* **What you are asked to do**: Set the pictures aside and set down only the lines from the line holding "Task: Open the" through the end of the entries below, ends included.

Collected data
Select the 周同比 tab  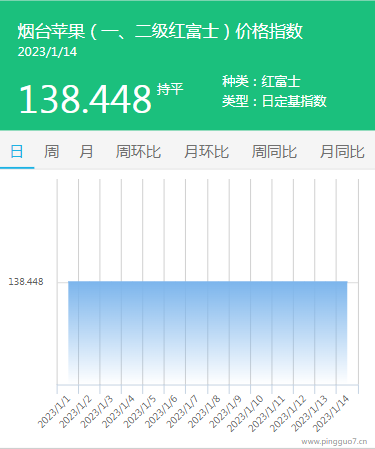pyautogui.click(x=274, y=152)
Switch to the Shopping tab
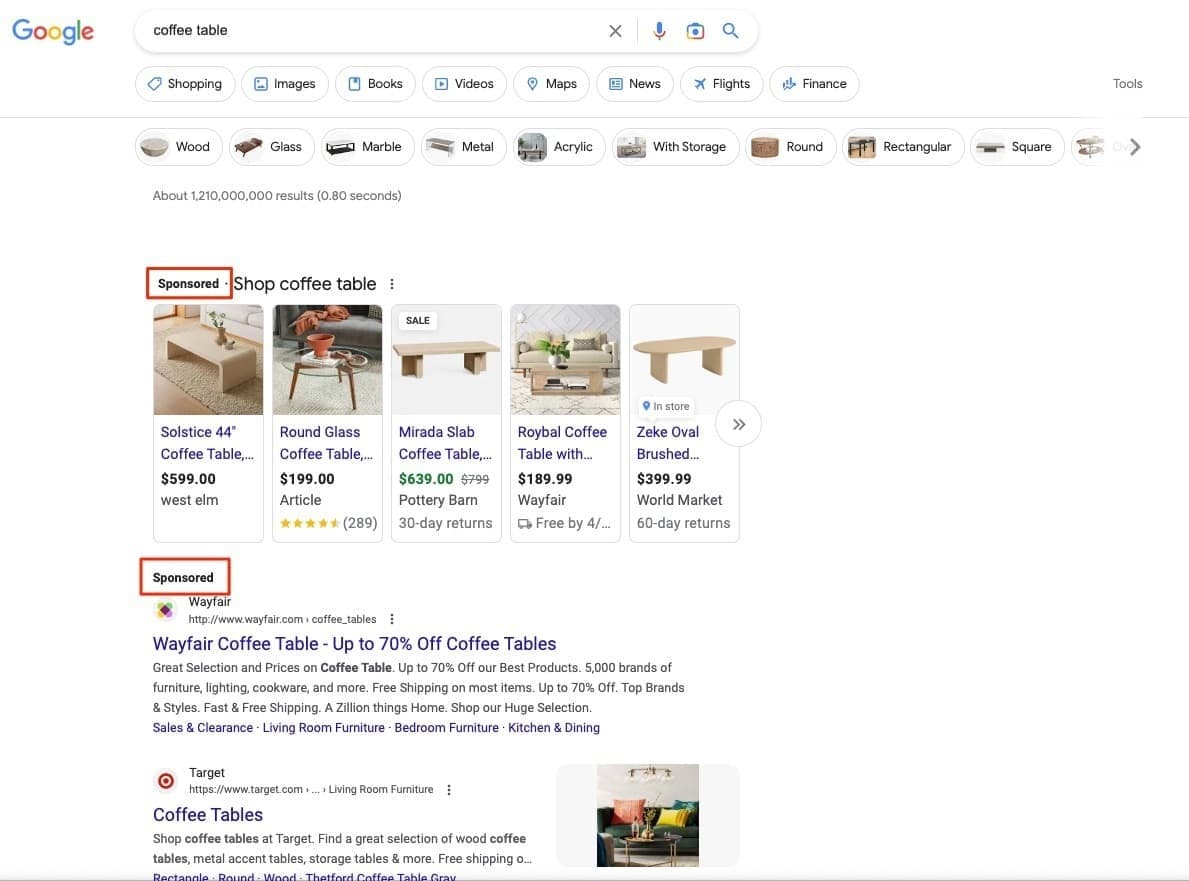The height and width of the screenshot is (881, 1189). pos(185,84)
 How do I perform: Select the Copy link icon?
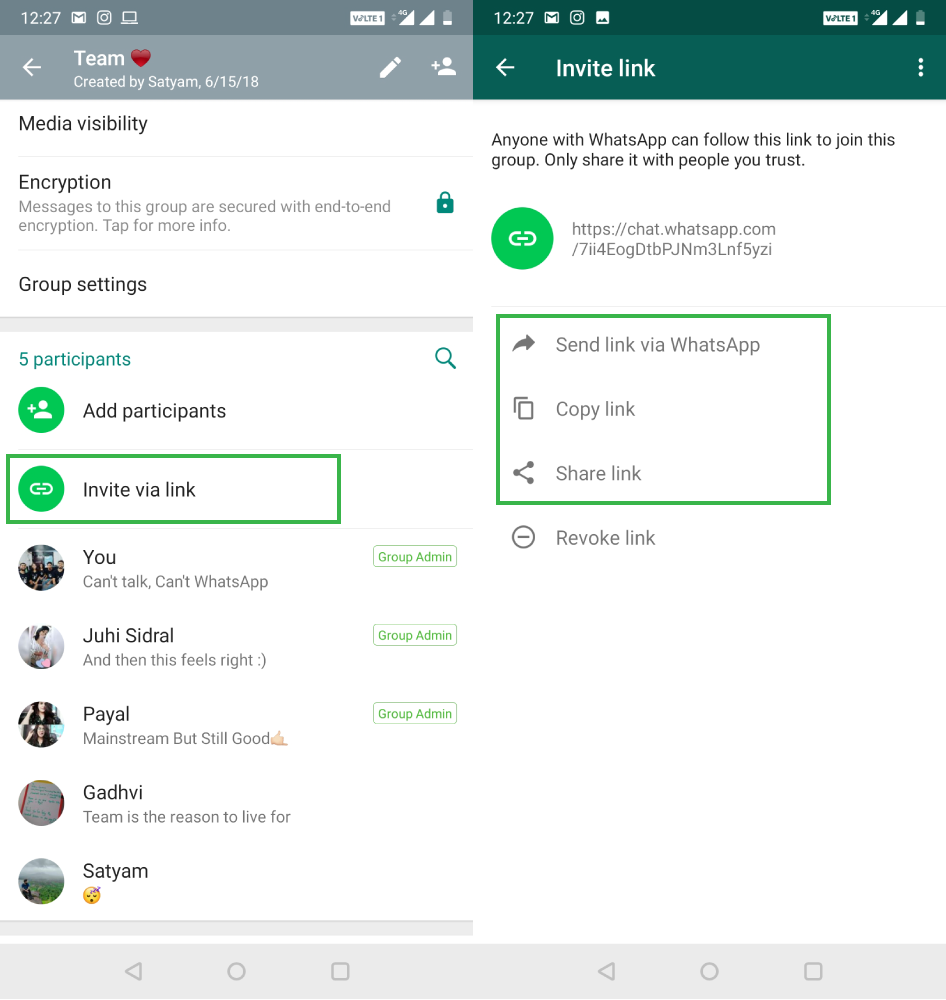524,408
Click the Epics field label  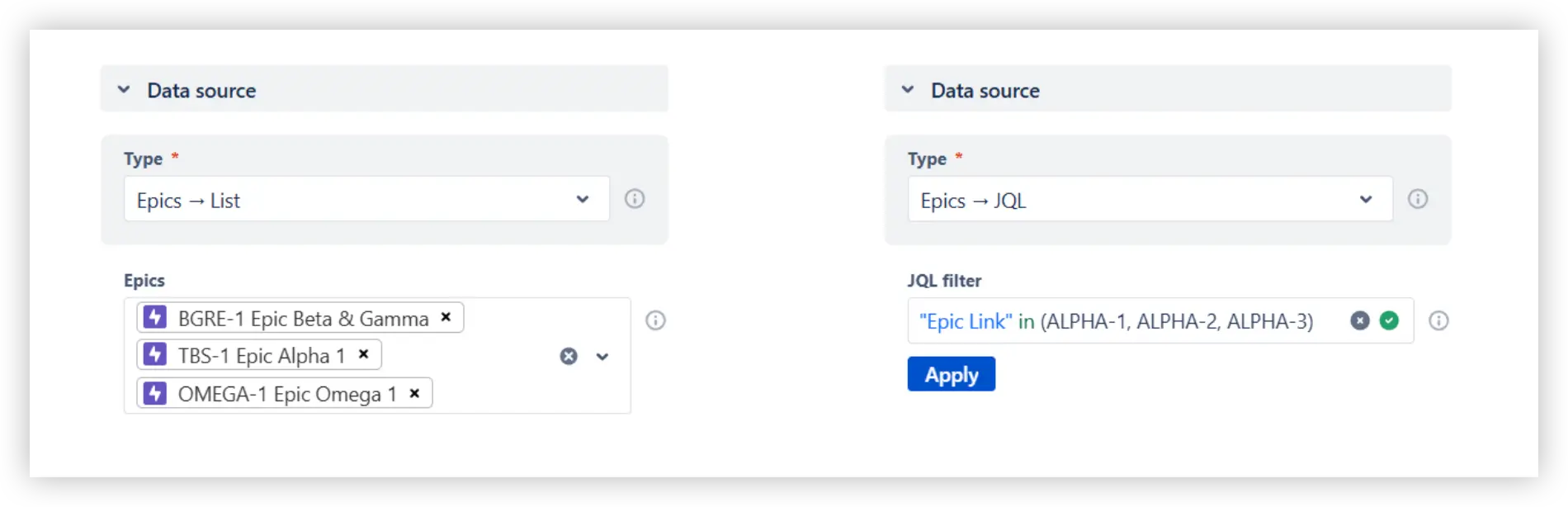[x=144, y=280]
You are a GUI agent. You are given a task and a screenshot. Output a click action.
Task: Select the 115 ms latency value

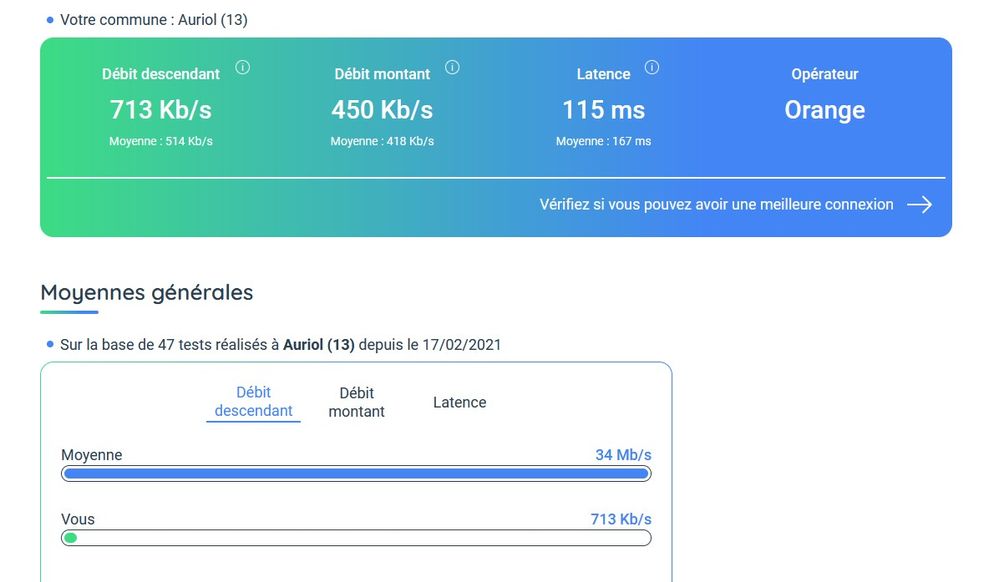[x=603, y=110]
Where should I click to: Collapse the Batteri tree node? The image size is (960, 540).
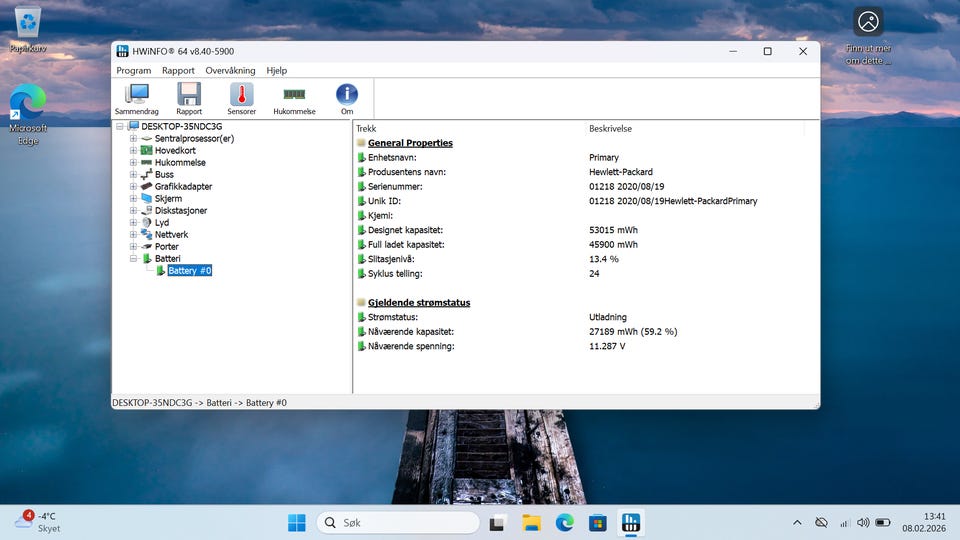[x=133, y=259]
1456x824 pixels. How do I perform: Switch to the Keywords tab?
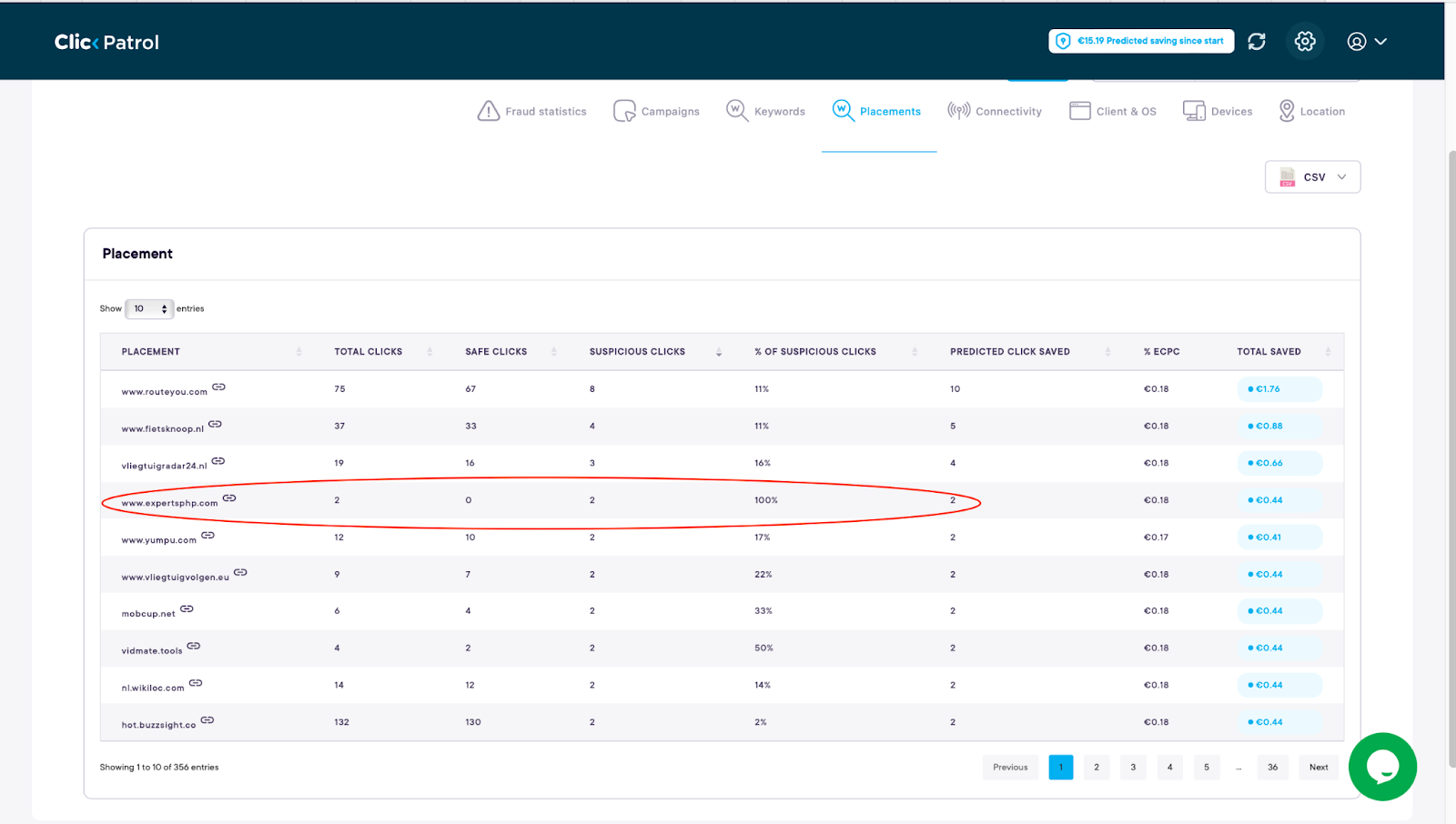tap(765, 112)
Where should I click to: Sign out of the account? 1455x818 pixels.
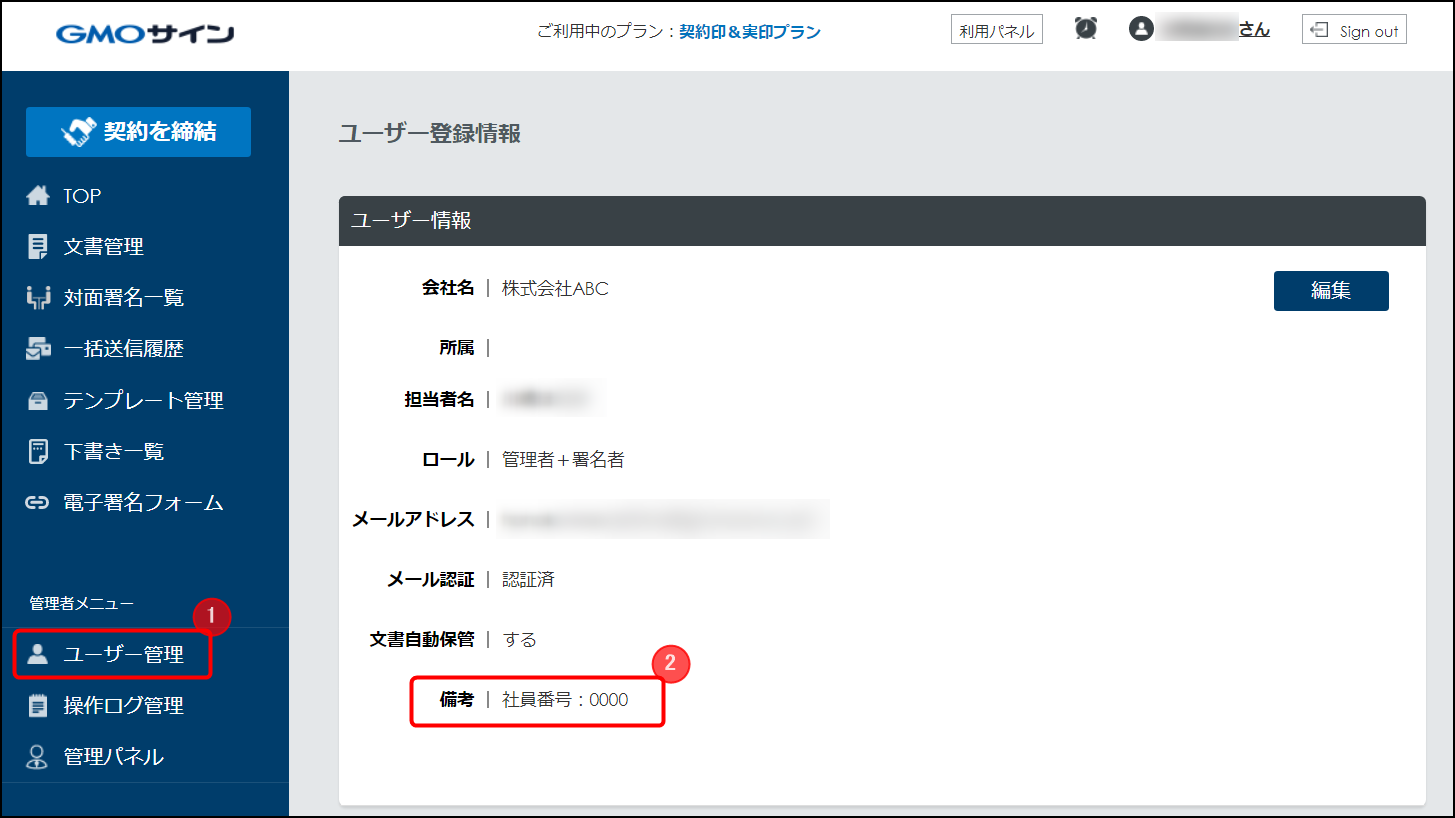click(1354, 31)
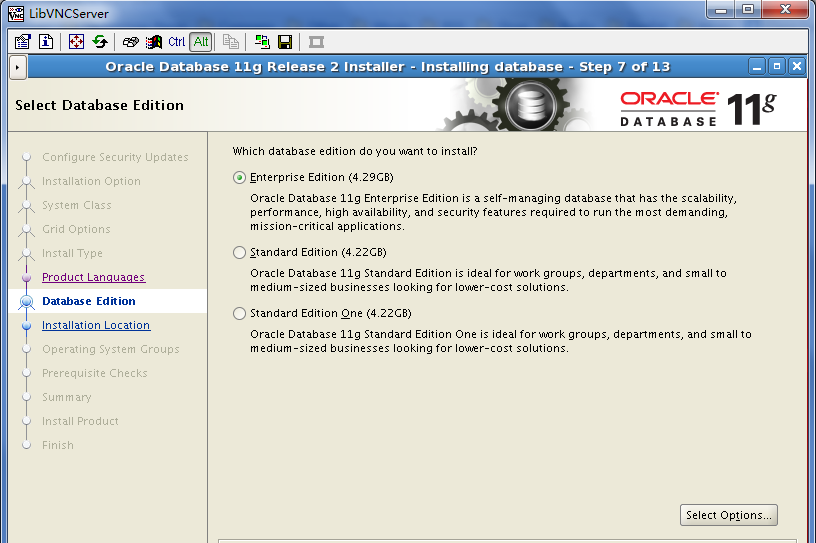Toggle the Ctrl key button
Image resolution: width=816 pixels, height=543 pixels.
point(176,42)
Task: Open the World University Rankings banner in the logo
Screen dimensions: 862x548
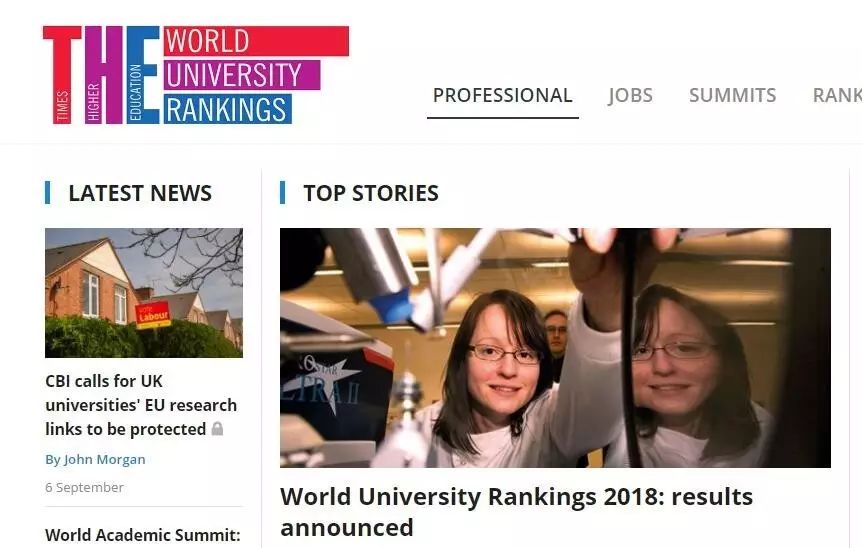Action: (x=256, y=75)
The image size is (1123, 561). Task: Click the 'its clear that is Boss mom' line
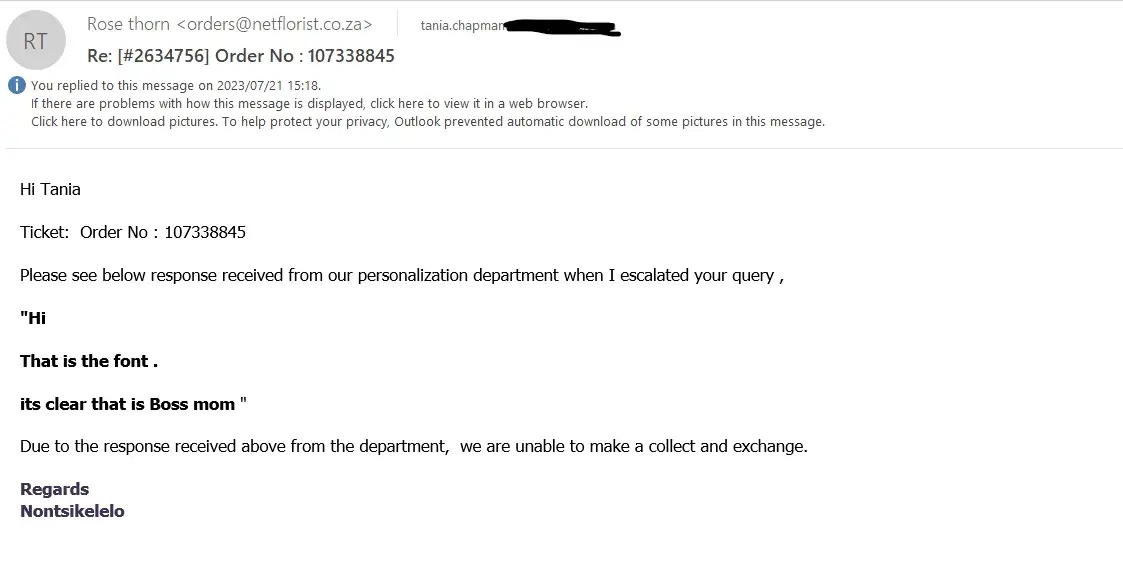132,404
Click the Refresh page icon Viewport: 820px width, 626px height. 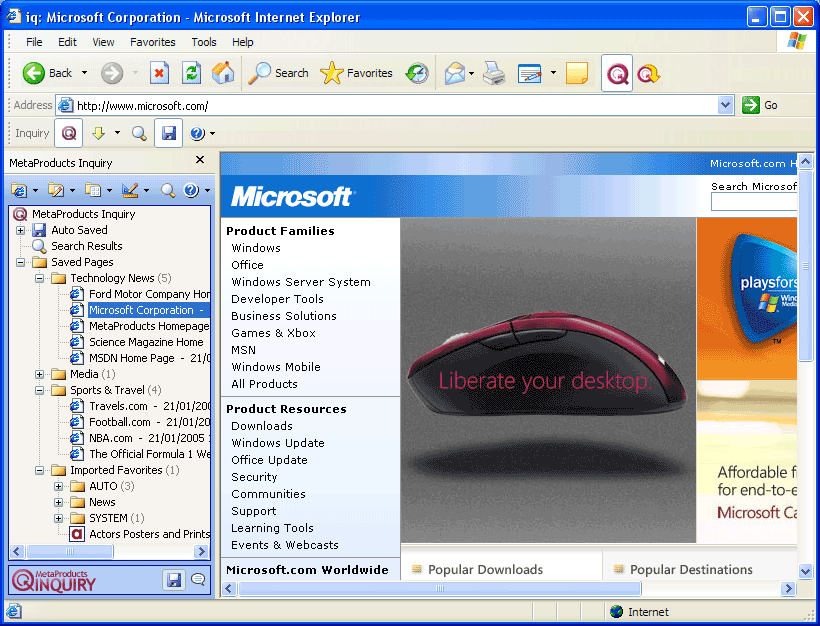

* **Response**:
Task: Open the World University Rankings banner in the logo
Screen dimensions: 862x548
Action: (x=256, y=75)
The image size is (1123, 561). Task: Click the 'its clear that is Boss mom' line
132,404
Click the Refresh page icon Viewport: 820px width, 626px height. 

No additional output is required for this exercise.